Yiddish et tzigane, Les Yeux Noirs, formation de six musiciens passionnés de musique d’Europe centrale, continuent leur folle aventure dans l’univers rom et klezmer. Balamouk, « la maison des fous » en roumain, leur quatrième album, respire la maturité et l’audace. Ils revisitent comme toujours la tradition, mais avec un regard résolument neuf et complètement tourné vers le monde d’aujourd’hui et à venir. La mélancolie des violons du passé dialogue avec ferveur avec le déchaînement des guitares électriques de la scène contemporaine. Sonorités d’hier et d’aujourd’hui se mélangent à merveille. Reprises du patrimoine slave et juif, compositions originales : l’équilibre entre les deux mondes est maintenu pour mieux surprendre. L’incontournable chant de louanges à la mère juive (Yiddishe mame) déroute par sa singularité, tout en se raccrochant au train de la tradition. Aucun sentiment de nostalgie dans le ton, mais tout dans l’émotion brute. Tendresse, autre chanson interprétée en leur temps par Bourvil et Laforêt, adaptée sur ce nouvel opus avec la complicité de Boris Bergman, a perdu ses allures latino-américaines d’antan pour entamer une nouvelle vie en langue yiddish (Liebkeit). Envoûtant ! Et tellement simple dans l’interprétation…

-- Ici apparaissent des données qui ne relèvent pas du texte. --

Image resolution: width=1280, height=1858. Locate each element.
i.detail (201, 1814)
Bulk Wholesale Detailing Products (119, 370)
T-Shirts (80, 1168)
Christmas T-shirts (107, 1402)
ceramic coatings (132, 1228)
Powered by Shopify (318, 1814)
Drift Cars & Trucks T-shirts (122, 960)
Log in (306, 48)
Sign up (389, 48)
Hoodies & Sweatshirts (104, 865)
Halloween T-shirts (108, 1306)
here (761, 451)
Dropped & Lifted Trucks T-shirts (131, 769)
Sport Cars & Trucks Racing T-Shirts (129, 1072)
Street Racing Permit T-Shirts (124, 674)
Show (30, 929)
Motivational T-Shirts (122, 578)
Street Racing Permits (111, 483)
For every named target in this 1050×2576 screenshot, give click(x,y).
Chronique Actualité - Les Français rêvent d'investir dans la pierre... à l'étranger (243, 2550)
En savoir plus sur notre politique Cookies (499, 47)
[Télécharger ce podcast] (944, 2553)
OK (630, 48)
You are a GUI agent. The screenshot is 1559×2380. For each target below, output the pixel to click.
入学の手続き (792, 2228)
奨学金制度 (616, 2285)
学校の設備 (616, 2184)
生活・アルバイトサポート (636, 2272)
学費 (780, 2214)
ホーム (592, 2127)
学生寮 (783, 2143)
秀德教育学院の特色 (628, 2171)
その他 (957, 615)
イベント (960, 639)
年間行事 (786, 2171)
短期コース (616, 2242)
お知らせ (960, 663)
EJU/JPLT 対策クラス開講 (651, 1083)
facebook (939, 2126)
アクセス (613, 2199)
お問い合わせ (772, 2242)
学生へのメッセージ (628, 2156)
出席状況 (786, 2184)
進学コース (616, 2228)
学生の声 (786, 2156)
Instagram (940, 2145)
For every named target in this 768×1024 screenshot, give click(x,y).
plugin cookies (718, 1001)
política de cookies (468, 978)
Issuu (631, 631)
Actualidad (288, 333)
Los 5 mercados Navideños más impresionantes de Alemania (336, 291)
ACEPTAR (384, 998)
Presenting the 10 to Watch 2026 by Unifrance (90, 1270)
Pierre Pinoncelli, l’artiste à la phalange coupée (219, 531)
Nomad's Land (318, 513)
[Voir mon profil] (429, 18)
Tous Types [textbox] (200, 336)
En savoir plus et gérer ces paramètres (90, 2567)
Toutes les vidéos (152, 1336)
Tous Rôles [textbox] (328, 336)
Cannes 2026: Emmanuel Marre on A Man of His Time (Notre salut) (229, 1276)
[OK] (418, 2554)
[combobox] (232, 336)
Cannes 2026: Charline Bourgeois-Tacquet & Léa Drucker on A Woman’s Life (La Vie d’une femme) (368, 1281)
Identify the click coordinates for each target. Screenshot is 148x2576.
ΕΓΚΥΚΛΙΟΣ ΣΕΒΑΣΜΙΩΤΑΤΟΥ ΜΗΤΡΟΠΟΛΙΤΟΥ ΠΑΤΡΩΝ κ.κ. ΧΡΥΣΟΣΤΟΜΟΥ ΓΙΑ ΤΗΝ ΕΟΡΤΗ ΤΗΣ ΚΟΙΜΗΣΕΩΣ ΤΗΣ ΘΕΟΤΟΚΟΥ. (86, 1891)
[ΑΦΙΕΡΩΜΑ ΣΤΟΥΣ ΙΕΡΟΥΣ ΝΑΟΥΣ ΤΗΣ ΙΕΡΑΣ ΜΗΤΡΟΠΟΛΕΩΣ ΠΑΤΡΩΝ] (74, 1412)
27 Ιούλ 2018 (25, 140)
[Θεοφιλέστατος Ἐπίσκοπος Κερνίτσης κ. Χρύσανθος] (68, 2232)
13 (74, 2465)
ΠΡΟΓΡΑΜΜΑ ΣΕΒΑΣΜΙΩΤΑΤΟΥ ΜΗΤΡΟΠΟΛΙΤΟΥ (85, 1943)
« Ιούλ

Car le secret de Balamouk réside dans cette alchimie sonore, aussi subtile que simple d’accès pour l’oreille en vadrouille. Musique populaire, issue d’une culture empreinte de persécutions et de tragiques, l’œuvre des Yeux Noirs exalte l’univers des csardas hongroises ou encore des sirbas roumaines, avec ce goût de la chose festive qui entraîne le public, même dans ses moments les plus mélancoliques, sans le ménager. L’énergie est au rendez-vous. Spontanéité, générosité, intensité sont des qualités présentes dans ce répertoire tissé par un sextet plutôt déconcertant. Accordéon, violons, violoncelle, contrebasse, guitare, etc. complotent ici contre les lourdeurs du classicisme bon teint. Ils en font la devise de leur ouverture manifeste. Les frères Slabiak ont des origines russes et polonaises, Ionica est roumain, Anastasio a grandi en milieu manouche, Rondeau et Perchat suivent leurs traces dans une passion qui aurait pu se résumer en une simple quête des origines. Ce beau monde -il est vrai- n’a jamais mis les pieds dans les pays d’origine supposée de cette musique. Mais Les Yeux Noirs représentent à coup sûr une relève possible pour une musique qui, à force d’errances, se laisserait plomber, de peur de se noyer dans un monde sans repères.